▸ **Reading passage**
Instead of demanding massive resources for an ineffective wall, the President should direct the Department of Homeland Security to provide border stations and CBP officers with the resources necessary to meet the basic needs of children and other vulnerable individuals.

The Trump administration's cruel policy of delaying immigrants at commonly used ports of entry for weeks and months at a time inevitably results in asylum seekers taking more dangerous routes in remote areas.

Instead of creating a humanitarian crisis at the border by refusing to process asylum seekers, the President should direct DHS to meet the spirit of the asylum laws and begin treating those fleeing persecution and violence with the dignity and respect they deserve.

This administration has failed repeatedly to live up to our values as a nation when it comes to immigration. Sadly, there are tragic human consequences to the administration's inhumane immigration policies.

This week, we in Congress find ourselves in a familiar position. Once again, the President says he will shutter the Federal Government unless we appropriate billions of dollars for his border wall. This obvious political ploy, aimed at his narrowing base, is the same tired and hateful refrain that he has used since the day he launched his campaign for President.

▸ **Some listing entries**
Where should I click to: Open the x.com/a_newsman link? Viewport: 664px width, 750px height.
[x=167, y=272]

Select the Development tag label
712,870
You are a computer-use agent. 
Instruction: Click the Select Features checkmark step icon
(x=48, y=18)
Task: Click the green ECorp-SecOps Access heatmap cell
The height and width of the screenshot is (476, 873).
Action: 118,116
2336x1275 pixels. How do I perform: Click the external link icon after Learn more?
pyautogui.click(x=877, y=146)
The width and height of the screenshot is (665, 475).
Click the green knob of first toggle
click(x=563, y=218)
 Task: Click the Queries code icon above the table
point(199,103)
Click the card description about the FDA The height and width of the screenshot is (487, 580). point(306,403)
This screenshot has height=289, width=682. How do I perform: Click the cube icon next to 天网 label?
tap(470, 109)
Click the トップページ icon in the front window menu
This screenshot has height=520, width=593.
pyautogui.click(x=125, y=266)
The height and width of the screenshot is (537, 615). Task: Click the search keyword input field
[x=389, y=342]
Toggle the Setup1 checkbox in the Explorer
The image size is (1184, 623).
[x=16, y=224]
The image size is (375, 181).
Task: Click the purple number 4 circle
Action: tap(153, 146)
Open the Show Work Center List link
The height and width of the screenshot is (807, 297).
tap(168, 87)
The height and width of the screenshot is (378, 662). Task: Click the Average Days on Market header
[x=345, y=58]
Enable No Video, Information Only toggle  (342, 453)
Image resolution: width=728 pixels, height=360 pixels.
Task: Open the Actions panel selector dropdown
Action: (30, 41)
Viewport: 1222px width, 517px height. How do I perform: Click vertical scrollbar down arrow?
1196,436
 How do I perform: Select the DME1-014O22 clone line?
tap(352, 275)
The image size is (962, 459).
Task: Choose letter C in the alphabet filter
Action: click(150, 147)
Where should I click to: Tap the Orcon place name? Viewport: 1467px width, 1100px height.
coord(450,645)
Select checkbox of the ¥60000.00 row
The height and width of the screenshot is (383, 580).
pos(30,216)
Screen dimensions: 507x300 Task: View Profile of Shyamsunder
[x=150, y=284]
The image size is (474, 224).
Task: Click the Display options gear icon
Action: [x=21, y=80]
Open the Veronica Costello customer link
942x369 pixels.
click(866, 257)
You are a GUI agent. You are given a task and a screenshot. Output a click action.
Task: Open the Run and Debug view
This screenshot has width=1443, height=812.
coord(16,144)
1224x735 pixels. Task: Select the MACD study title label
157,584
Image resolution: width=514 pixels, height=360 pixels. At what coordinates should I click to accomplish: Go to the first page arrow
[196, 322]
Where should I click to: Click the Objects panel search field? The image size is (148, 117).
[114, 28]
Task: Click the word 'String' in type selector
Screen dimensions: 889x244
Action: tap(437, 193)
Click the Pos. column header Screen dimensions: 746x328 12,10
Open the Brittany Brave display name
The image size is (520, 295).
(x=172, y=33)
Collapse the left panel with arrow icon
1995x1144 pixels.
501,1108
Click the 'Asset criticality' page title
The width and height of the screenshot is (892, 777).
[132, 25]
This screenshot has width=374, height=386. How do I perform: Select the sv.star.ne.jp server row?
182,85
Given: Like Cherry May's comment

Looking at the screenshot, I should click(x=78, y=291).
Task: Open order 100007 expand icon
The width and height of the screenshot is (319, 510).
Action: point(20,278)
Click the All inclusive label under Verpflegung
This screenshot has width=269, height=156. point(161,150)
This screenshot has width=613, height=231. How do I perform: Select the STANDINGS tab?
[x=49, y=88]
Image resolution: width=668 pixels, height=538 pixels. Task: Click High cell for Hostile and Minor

▸ **What to work on**
- a) Please rewrite the listing as a numbered list without blank lines, starting with its first line and going on through the line containing "pos(30,216)", both included.
- b) Extend the statement on immigration policy from its last sentence.
The listing has nothing to do with the statement on immigration policy.

▸ **Set of answers**
- a)
1. Where should I click to: Open the x.com/a_newsman link? Viewport: 664px width, 750px height.
2. [x=167, y=272]
3. Select the Development tag label
4. 712,870
5. You are a computer-use agent. 
6. Instruction: Click the Select Features checkmark step icon
7. (x=48, y=18)
8. Task: Click the green ECorp-SecOps Access heatmap cell
9. The height and width of the screenshot is (476, 873).
10. Action: 118,116
11. 2336x1275 pixels. How do I perform: Click the external link icon after Learn more?
12. pyautogui.click(x=877, y=146)
13. The width and height of the screenshot is (665, 475).
14. Click the green knob of first toggle
15. click(x=563, y=218)
16.  Task: Click the Queries code icon above the table
17. point(199,103)
18. Click the card description about the FDA The height and width of the screenshot is (487, 580). point(306,403)
19. This screenshot has height=289, width=682. How do I perform: Click the cube icon next to 天网 label?
20. tap(470, 109)
21. Click the トップページ icon in the front window menu
22. This screenshot has height=520, width=593.
23. pyautogui.click(x=125, y=266)
24. The height and width of the screenshot is (537, 615). Task: Click the search keyword input field
25. [x=389, y=342]
26. Toggle the Setup1 checkbox in the Explorer
27. The image size is (1184, 623).
28. [x=16, y=224]
29. The image size is (375, 181).
30. Task: Click the purple number 4 circle
31. Action: tap(153, 146)
32. Open the Show Work Center List link
33. The height and width of the screenshot is (807, 297).
34. tap(168, 87)
35. The height and width of the screenshot is (378, 662). Task: Click the Average Days on Market header
36. [x=345, y=58]
37. Enable No Video, Information Only toggle  (342, 453)
38. Image resolution: width=728 pixels, height=360 pixels.
39. Task: Open the Actions panel selector dropdown
40. Action: (30, 41)
41. Viewport: 1222px width, 517px height. How do I perform: Click vertical scrollbar down arrow?
42. 1196,436
43.  How do I perform: Select the DME1-014O22 clone line?
44. tap(352, 275)
45. The image size is (962, 459).
46. Task: Choose letter C in the alphabet filter
47. Action: click(150, 147)
48. Where should I click to: Tap the Orcon place name? Viewport: 1467px width, 1100px height.
49. coord(450,645)
50. Select checkbox of the ¥60000.00 row
51. The height and width of the screenshot is (383, 580).
52. pos(30,216)

- b)
The President's anti-immigrant attacks are now a staple in his political toolbox. They are no surprise, but Congress should not give in to the President's latest anti-immigration tantrum--a tantrum that is not based in reality and that fundamentally lacks the support of the American people.

There has been a lot of talk about the border here in Washington--a lot of talk about what the border needs from a President that doesn't know the first thing about our border communities.

I proudly represent a border State--a State that shares 180 miles of border with Mexico, a State that is in many ways defined by our border and immeasurably strengthened by our relationships with our southern neighbor, by our immigrant heritage, and by communities and ecosystems that dot every mile along the border.

I know our border communities. I hear the hopes and concerns of New Mexico's families and businesses that form the fabric of those border communities. Let there be no equivocating. New Mexico's border communities emphatically reject the President's unnecessary, ineffective, and offensive wall.

Thirty-six communities across New Mexico, California, Arizona, and Texas have passed resolutions opposing a wall along their borders. Poll after poll shows that the American people from coast to coast and from border to border do not support this wall. People in New Mexico and across the Nation want humane immigration policies, continued community ties and economic activity between Mexico and our Nation, and smart border security that will actually make us safer, not an unnecessary and ineffective wall and not insulting attacks on Mexicans and Central Americans.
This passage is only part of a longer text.